ASSIGNMENT:
Return the listing below unchanged, but without pictures.

PROVIDED INFORMATION:
......
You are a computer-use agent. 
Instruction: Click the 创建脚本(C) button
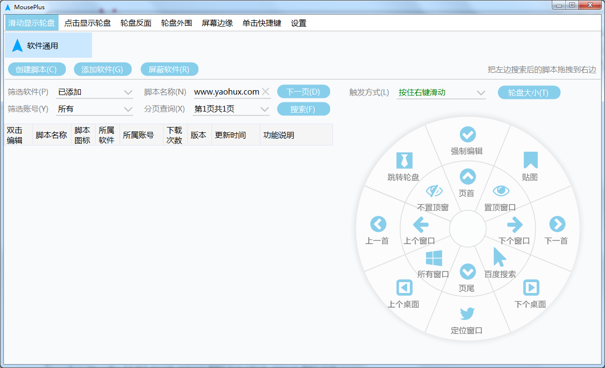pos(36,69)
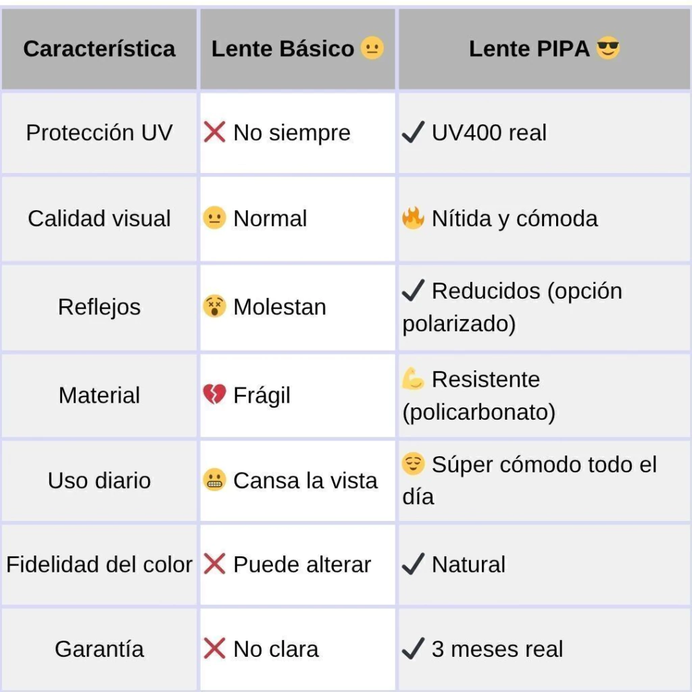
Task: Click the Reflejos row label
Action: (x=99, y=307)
......
RESULT OF THIS TASK:
You are a computer-use agent. 
Instruction: Click the 创建脚本(C) button
pos(36,69)
Task: Click the Reflejos row label
Action: (x=99, y=307)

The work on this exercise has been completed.